• [TASK DATA]
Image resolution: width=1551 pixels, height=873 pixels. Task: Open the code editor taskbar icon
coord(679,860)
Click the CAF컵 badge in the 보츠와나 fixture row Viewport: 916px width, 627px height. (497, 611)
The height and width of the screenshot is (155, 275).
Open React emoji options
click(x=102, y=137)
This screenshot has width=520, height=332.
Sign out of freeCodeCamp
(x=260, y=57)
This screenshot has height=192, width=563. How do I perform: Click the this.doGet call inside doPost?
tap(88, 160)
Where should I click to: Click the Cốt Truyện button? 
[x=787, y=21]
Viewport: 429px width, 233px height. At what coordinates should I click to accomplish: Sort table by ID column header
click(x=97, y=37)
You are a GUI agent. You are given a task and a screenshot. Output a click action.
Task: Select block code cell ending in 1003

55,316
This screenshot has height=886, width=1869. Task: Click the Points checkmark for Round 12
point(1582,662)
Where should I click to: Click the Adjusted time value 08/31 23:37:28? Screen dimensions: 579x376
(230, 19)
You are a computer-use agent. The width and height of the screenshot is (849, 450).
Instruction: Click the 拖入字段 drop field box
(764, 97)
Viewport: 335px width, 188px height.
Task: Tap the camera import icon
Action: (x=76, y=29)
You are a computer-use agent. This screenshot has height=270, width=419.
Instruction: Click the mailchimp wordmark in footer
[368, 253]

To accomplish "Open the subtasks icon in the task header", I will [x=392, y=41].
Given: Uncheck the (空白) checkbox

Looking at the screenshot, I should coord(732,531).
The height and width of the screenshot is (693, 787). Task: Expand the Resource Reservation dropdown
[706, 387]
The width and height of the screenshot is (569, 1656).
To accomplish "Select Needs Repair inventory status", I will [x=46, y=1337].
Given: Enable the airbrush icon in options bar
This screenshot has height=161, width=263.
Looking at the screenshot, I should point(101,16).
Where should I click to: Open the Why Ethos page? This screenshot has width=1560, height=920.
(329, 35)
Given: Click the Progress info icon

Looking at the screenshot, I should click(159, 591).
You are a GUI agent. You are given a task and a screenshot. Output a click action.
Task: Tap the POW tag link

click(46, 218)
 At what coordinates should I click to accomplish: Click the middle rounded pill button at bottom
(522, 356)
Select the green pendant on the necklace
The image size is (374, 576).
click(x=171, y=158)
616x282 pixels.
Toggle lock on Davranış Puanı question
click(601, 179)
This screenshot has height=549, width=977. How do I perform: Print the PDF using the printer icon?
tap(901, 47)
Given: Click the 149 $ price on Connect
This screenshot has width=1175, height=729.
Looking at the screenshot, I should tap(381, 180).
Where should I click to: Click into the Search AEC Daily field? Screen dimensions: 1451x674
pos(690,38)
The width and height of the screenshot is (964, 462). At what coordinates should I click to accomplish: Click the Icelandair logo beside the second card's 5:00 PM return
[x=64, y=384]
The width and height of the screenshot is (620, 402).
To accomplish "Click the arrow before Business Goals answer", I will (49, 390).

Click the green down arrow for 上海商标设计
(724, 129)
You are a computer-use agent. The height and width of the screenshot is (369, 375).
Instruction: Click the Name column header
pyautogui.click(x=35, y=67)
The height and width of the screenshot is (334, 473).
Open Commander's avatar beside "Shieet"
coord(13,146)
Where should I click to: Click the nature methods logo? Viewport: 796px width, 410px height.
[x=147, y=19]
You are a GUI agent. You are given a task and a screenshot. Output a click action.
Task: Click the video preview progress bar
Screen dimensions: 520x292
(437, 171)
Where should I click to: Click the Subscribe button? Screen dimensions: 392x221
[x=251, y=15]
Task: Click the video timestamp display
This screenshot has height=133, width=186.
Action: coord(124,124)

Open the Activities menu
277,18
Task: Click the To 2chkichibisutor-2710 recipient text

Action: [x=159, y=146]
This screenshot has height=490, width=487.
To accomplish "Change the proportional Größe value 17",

• [GOAL OF THE EXERCISE]
All entries shown above should be printed again exactly.

• [SOLUTION FOR THIS EXERCISE]
Image resolution: width=1551 pixels, height=873 pixels. Task: Open the code editor taskbar icon
coord(679,860)
Click the CAF컵 badge in the 보츠와나 fixture row Viewport: 916px width, 627px height. (497, 611)
The height and width of the screenshot is (155, 275).
Open React emoji options
click(x=102, y=137)
This screenshot has width=520, height=332.
Sign out of freeCodeCamp
(x=260, y=57)
This screenshot has height=192, width=563. How do I perform: Click the this.doGet call inside doPost?
tap(88, 160)
Where should I click to: Click the Cốt Truyện button? 
[x=787, y=21]
Viewport: 429px width, 233px height. At what coordinates should I click to accomplish: Sort table by ID column header
click(x=97, y=37)
You are a GUI agent. You are given a task and a screenshot. Output a click action.
Task: Select block code cell ending in 1003

55,316
This screenshot has height=886, width=1869. Task: Click the Points checkmark for Round 12
point(1582,662)
Where should I click to: Click the Adjusted time value 08/31 23:37:28? Screen dimensions: 579x376
(230, 19)
You are a computer-use agent. The width and height of the screenshot is (849, 450).
Instruction: Click the 拖入字段 drop field box
(764, 97)
Viewport: 335px width, 188px height.
Task: Tap the camera import icon
Action: (x=76, y=29)
You are a computer-use agent. This screenshot has height=270, width=419.
Instruction: Click the mailchimp wordmark in footer
[368, 253]

To accomplish "Open the subtasks icon in the task header", I will [x=392, y=41].
Given: Uncheck the (空白) checkbox

Looking at the screenshot, I should coord(732,531).
The height and width of the screenshot is (693, 787). Task: Expand the Resource Reservation dropdown
[706, 387]
The width and height of the screenshot is (569, 1656).
To accomplish "Select Needs Repair inventory status", I will [x=46, y=1337].
Given: Enable the airbrush icon in options bar
This screenshot has height=161, width=263.
Looking at the screenshot, I should point(101,16).
Where should I click to: Open the Why Ethos page? This screenshot has width=1560, height=920.
(329, 35)
Given: Click the Progress info icon

Looking at the screenshot, I should click(159, 591).
You are a GUI agent. You are given a task and a screenshot. Output a click action.
Task: Tap the POW tag link

click(46, 218)
 At what coordinates should I click to accomplish: Click the middle rounded pill button at bottom
(522, 356)
Select the green pendant on the necklace
The image size is (374, 576).
click(x=171, y=158)
616x282 pixels.
Toggle lock on Davranış Puanı question
click(601, 179)
This screenshot has height=549, width=977. How do I perform: Print the PDF using the printer icon?
tap(901, 47)
Given: Click the 149 $ price on Connect
This screenshot has width=1175, height=729.
Looking at the screenshot, I should tap(381, 180).
Where should I click to: Click into the Search AEC Daily field? Screen dimensions: 1451x674
pos(690,38)
The width and height of the screenshot is (964, 462). At what coordinates should I click to accomplish: Click the Icelandair logo beside the second card's 5:00 PM return
[x=64, y=384]
The width and height of the screenshot is (620, 402).
To accomplish "Click the arrow before Business Goals answer", I will (49, 390).

Click the green down arrow for 上海商标设计
(724, 129)
You are a computer-use agent. The height and width of the screenshot is (369, 375).
Instruction: Click the Name column header
pyautogui.click(x=35, y=67)
The height and width of the screenshot is (334, 473).
Open Commander's avatar beside "Shieet"
coord(13,146)
Where should I click to: Click the nature methods logo? Viewport: 796px width, 410px height.
[x=147, y=19]
You are a GUI agent. You are given a task and a screenshot. Output a click action.
Task: Click the video preview progress bar
Screen dimensions: 520x292
(437, 171)
Where should I click to: Click the Subscribe button? Screen dimensions: 392x221
[x=251, y=15]
Task: Click the video timestamp display
This screenshot has height=133, width=186.
Action: coord(124,124)

Open the Activities menu
277,18
Task: Click the To 2chkichibisutor-2710 recipient text

Action: [x=159, y=146]
This screenshot has height=490, width=487.
To accomplish "Change the proportional Größe value 17",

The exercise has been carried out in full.